Antisemitism, according to Columbia University, can include not only ‘targeting Jews or Israelis for violence or celebrating violence against them’ but also ‘exclusion or discrimination based on … real or perceived ties to Israel’. By this definition, efforts to boycott Israel, as South Africa was once boycotted, or to disinvest from Israel, are antisemitic. As a Jew, I do not believe that Columbia University has the right to define my politics. On the contrary, my view is that Judaism can only survive in a meaningful form if it is not based on ethnic loyalty. It must, in a word, be non, post or anti-Zionist.

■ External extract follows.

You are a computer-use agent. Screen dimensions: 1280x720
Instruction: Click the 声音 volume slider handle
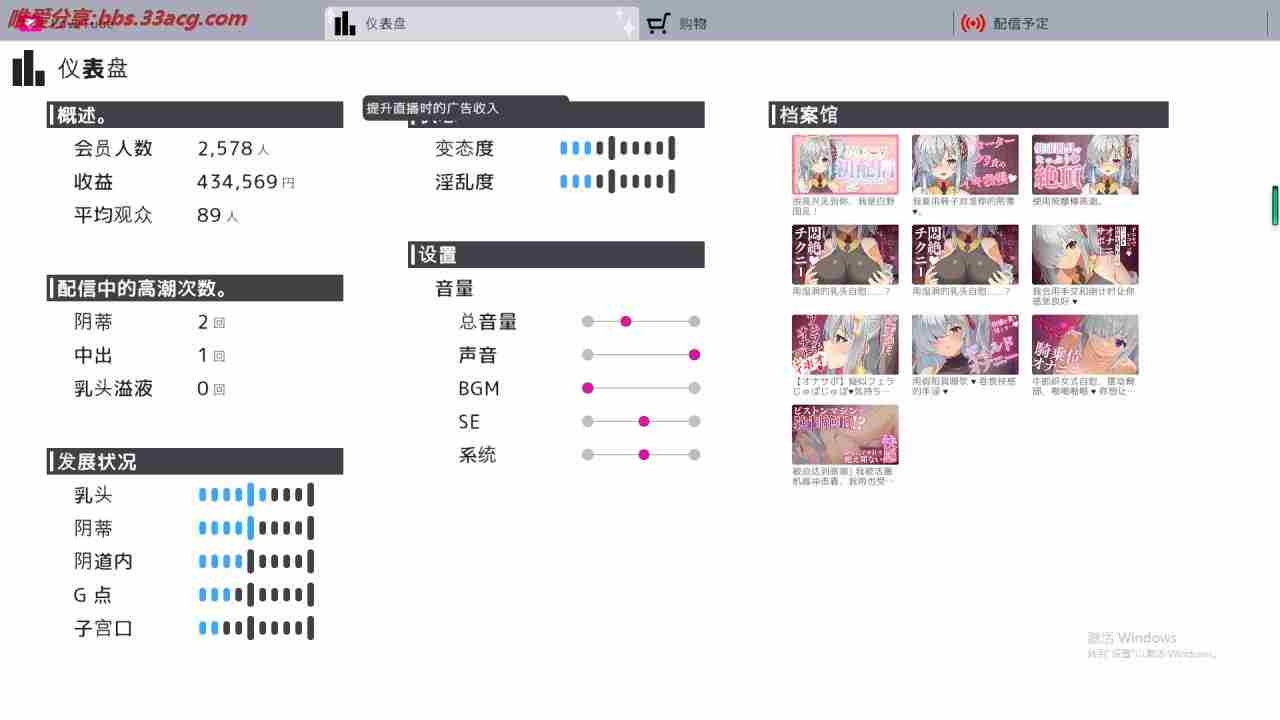[694, 355]
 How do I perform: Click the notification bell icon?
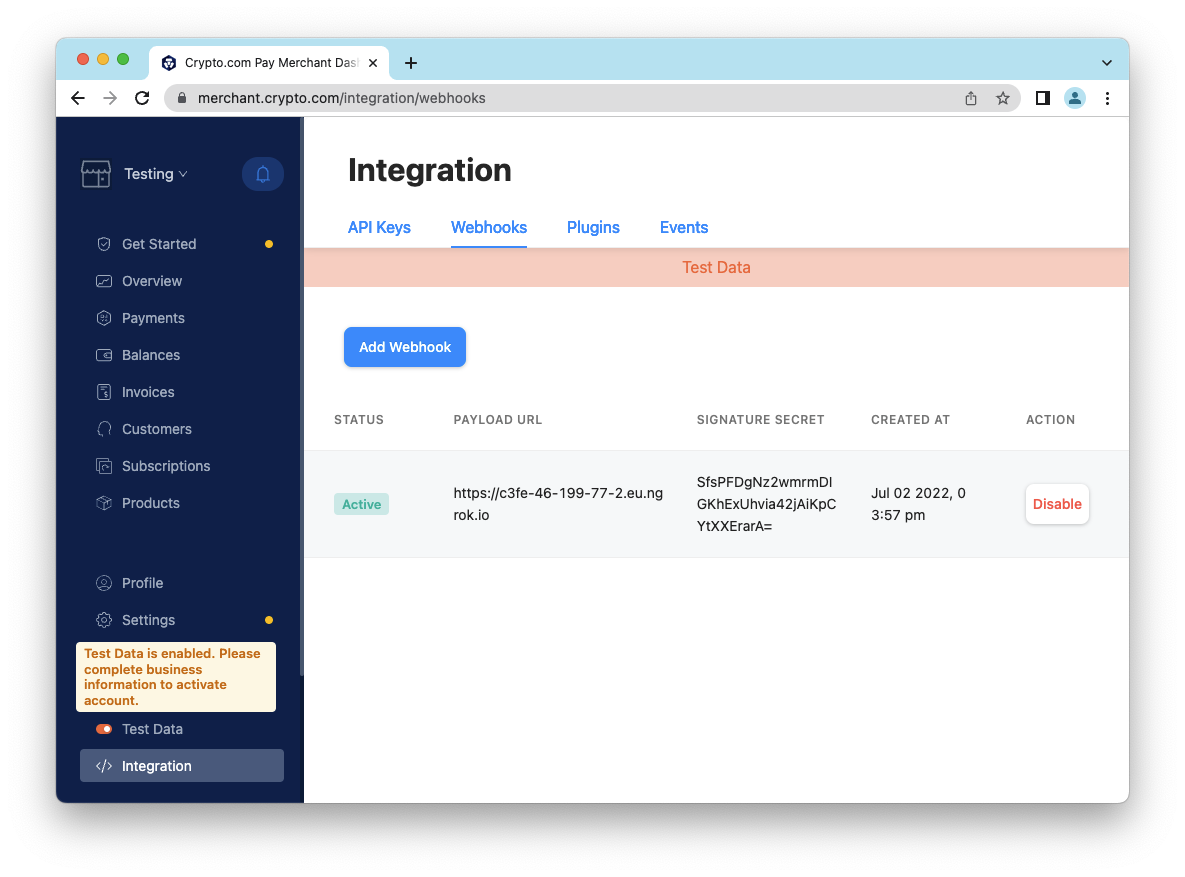click(263, 174)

Finally, one may legitimately ask: if Jews define themselves in terms of modern ideals of universality, justice, equality and so on, why are they not simply liberals? Why do we need Judaism at all? My short answer to that is that historic liberalism has never been truly universal, but is deeply imbued with Christian ideas of progress, salvation and redemption, gained via the British and American nation-states, which is why the figures that Deutscher cited, including Freud, were socialists and radicals, not liberals. Judaism, then, is still necessary, even if Zionism is not. Not until we have a genuine universality can we say that the Jewish contribution to world history has been exhausted. When we try to specify what that contribution is, we have to say that nationalist ideals play an ever smaller role in it. In the 1935 preface to the Hebrew translation of Totem and Taboo, Freud poses a question for the non-Zionist Jew: ‘Since you have abandoned all these common characteristics of your countrymen, what is there left to you that is Jewish?’ He replies: ‘A great deal, and probably its very essence.’